__Given task 1__.
Decide whether each statement agrees with the piece on the ACA and the courts. Answer yes or no for each and quote the deciding words: (a) The Fifth Circuit's ruling on the individual mandate was unanimous. (b) The Tax Cuts and Jobs Act removed the tax penalty. (c) When SCOTUS first upheld the mandate, it relied on Congress's power to tax.
__Given task 2__.
Continue the piece on the ACA and the courts, starting right after its last sentence.

__Selected text__.
Eakinomics: The ACA and the Courts (again)

The Affordable Care Act (ACA) is like Madonna – launched in controversy, constantly demanding attention and rebutting attacks, and certainly unwilling to cede center stage. So here we go again. Nearly a decade after passage, I have to write about the ACA, you have to read about the ACA, and we all are just passing time until (maybe) the Supreme Court (SCOTUS) puts us out of our misery (someday).

On Wednesday, the United States Court of Appeals for the Fifth Circuit issued a 2-1 decision that the individual mandate is unconstitutional. Recall that when SCOTUS originally upheld the mandate, it did so because violating the mandate (being uninsured) was penalized by paying a tax, and Congress had the power to tax. When the Tax Cuts and Jobs Act (TCJA) was enacted, it eliminated the tax penalty. A lawsuit was brought regarding the legality of the mandate since it was no longer enforced with a tax penalty.

__Data section__.
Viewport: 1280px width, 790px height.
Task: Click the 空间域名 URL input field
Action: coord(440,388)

---

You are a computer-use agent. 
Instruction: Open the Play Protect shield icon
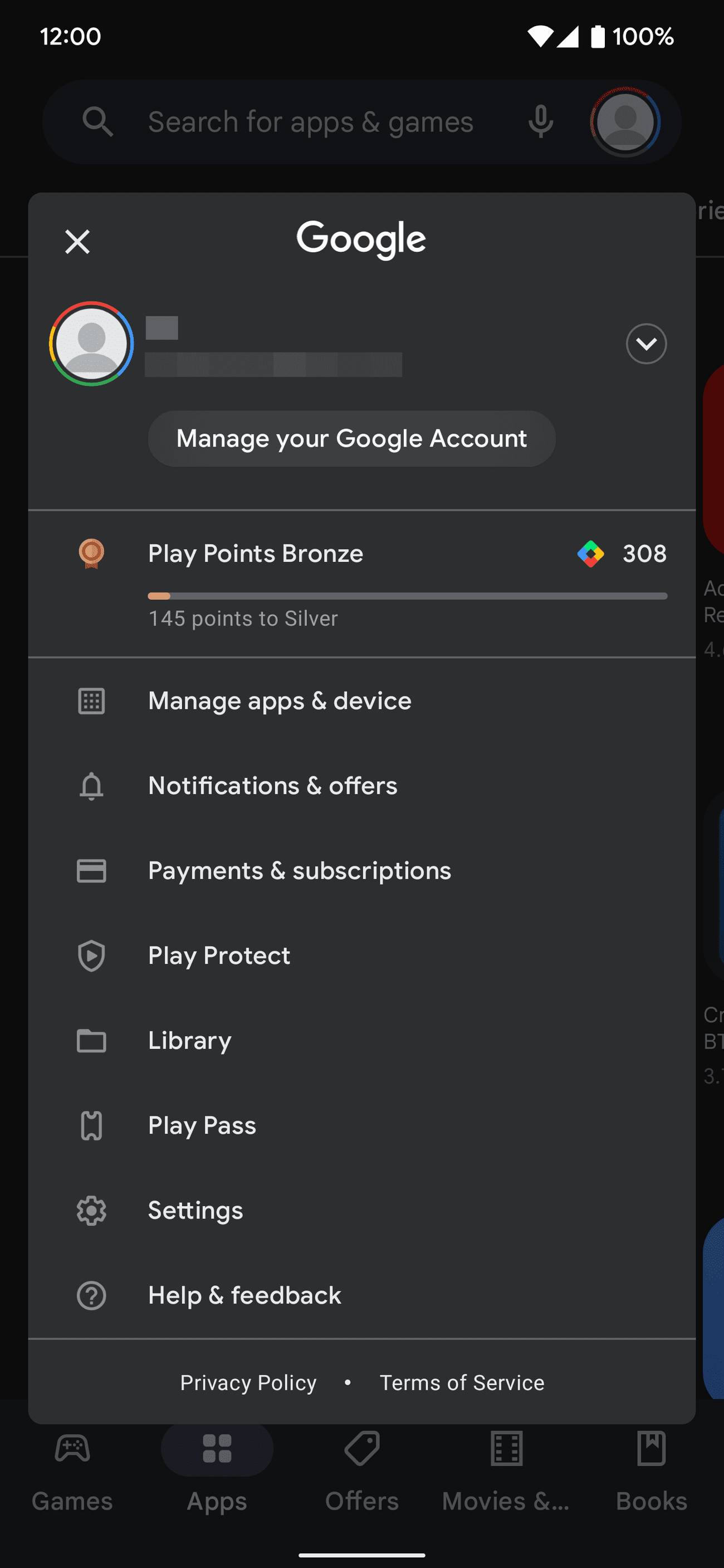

---

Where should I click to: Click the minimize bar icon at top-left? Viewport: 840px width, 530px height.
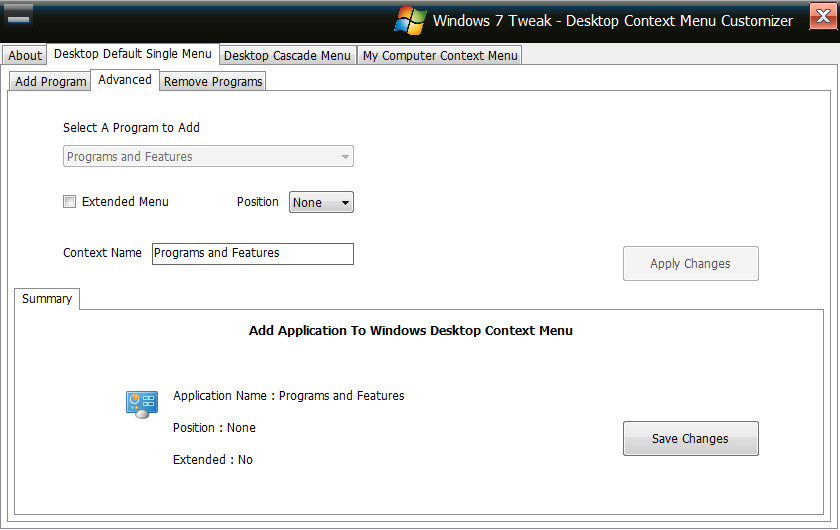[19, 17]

__Expected output 1__.
(a) No: "issued a 2-1 decision that the individual mandate is unconstitutional."
(b) Yes: "it eliminated the tax penalty."
(c) Yes: "it did so because violating the mandate (being uninsured) was penalized by paying a tax, and Congress had the power to tax."

__Expected output 2__.
The lawsuit raised some important legal and policy questions. Regarding the law, sometimes it is best to simply turn to the source (i.e. the 5th Circuit’s decision):

Those questions are: First, is there a live case or controversy before us even though the federal defendants have conceded many aspects of the dispute; and, relatedly, do the intervenor-defendant states and the U.S. House of Representatives have standing to appeal? Second, do the plaintiffs have standing? Third, if they do, is the individual mandate unconstitutional? Fourth, if it is, how much of the rest of the Act is inseverable from the individual mandate?

We answer those questions as follows: First, there is a live case or controversy because the intervenor-defendant states have standing to appeal and, even if they did not, there remains a live case or controversy between the plaintiffs and the federal defendants. Second, the plaintiffs have Article III standing to bring this challenge to the ACA; the individual mandate injures both the individual plaintiffs, by requiring them to buy insurance that they do not want, and the state plaintiffs, by increasing their costs of complying with the reporting requirements that accompany the individual mandate. Third, the individual mandate is unconstitutional because it can no longer be read as a tax, and there is no other constitutional provision that justifies this exercise of congressional power. Fourth, on the severability question, we remand to the district court to provide additional analysis of the provisions of the ACA as they currently exist.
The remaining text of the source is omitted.